> Extrait:
La loi, qui désirait favoriser et multiplier les adoptions, s’était préoccupée de corriger les inconvéniens de cette situation : il ne fallait pas que l’intérêt détournât les citoyens de se prêter à relever ainsi les maisons qui menaçaient de s’anéantir. Comme le prouvent de nombreux passages d’Isée, pour avoir le droit de rentrer dans votre famille naturelle, il vous suffisait de laisser en votre lieu dans la famille adoptive un héritier légitime chargé de la continuer : un de vos fils, si vous étiez marié, ou bien quelqu’un que vous adoptiez à votre tour. Pendant le temps même que vous demeuriez dans la maison étrangère, la loi avait soin de vous conserver tout au moins les droits que vous teniez du chef de votre mère ; on ne perdait que ceux qui découlaient du père auquel on avait renoncé.

> Consigne écrite 1:
Indiquez si chacune des affirmations suivantes concorde avec l'extrait sur l'adoption, en répondant par oui ou par non et en citant les mots décisifs du texte : (a) la loi cherchait à décourager les adoptions ; (b) pour rentrer dans sa famille naturelle, il suffisait de laisser un héritier légitime dans la famille adoptive ; (c) l'adopté perdait les droits qu'il tenait du chef de sa mère.
> Consigne écrite 2:
Reproduisez à l'identique le passage de l'extrait sur l'adoption qui s'ouvre sur les mots contenant « La loi, qui » et se clôt sur « on avait renoncé. ».

Enregistrements de pointage pour texte et éléments:
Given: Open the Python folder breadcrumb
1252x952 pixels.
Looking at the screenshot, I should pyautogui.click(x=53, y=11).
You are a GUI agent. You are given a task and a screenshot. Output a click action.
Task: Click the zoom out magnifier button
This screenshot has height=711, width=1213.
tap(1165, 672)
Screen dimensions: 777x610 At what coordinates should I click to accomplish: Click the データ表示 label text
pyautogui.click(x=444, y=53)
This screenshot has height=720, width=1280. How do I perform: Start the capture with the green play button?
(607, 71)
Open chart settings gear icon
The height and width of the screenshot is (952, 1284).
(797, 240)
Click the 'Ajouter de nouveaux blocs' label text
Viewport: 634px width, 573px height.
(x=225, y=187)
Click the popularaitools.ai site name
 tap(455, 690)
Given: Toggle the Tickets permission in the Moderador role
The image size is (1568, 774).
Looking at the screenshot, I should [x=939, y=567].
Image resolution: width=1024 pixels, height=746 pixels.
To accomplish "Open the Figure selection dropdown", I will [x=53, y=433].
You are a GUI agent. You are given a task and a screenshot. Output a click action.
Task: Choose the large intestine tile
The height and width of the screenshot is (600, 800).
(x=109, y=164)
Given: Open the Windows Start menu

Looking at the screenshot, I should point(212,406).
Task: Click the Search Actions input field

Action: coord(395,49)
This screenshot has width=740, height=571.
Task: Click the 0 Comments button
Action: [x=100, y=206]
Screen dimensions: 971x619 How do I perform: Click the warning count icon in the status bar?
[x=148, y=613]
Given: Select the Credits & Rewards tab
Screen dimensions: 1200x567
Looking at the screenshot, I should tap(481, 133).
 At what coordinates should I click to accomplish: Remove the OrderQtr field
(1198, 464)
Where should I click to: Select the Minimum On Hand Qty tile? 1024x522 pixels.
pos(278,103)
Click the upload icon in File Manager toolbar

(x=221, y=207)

> Solution rédigée 1:
(a) Non : « La loi, qui désirait favoriser et multiplier les adoptions ».
(b) Oui : « il vous suffisait de laisser en votre lieu dans la famille adoptive un héritier légitime chargé de la continuer ».
(c) Non : « la loi avait soin de vous conserver tout au moins les droits que vous teniez du chef de votre mère ».

> Solution rédigée 2:
La loi, qui désirait favoriser et multiplier les adoptions, s’était préoccupée de corriger les inconvéniens de cette situation : il ne fallait pas que l’intérêt détournât les citoyens de se prêter à relever ainsi les maisons qui menaçaient de s’anéantir. Comme le prouvent de nombreux passages d’Isée, pour avoir le droit de rentrer dans votre famille naturelle, il vous suffisait de laisser en votre lieu dans la famille adoptive un héritier légitime chargé de la continuer : un de vos fils, si vous étiez marié, ou bien quelqu’un que vous adoptiez à votre tour. Pendant le temps même que vous demeuriez dans la maison étrangère, la loi avait soin de vous conserver tout au moins les droits que vous teniez du chef de votre mère ; on ne perdait que ceux qui découlaient du père auquel on avait renoncé.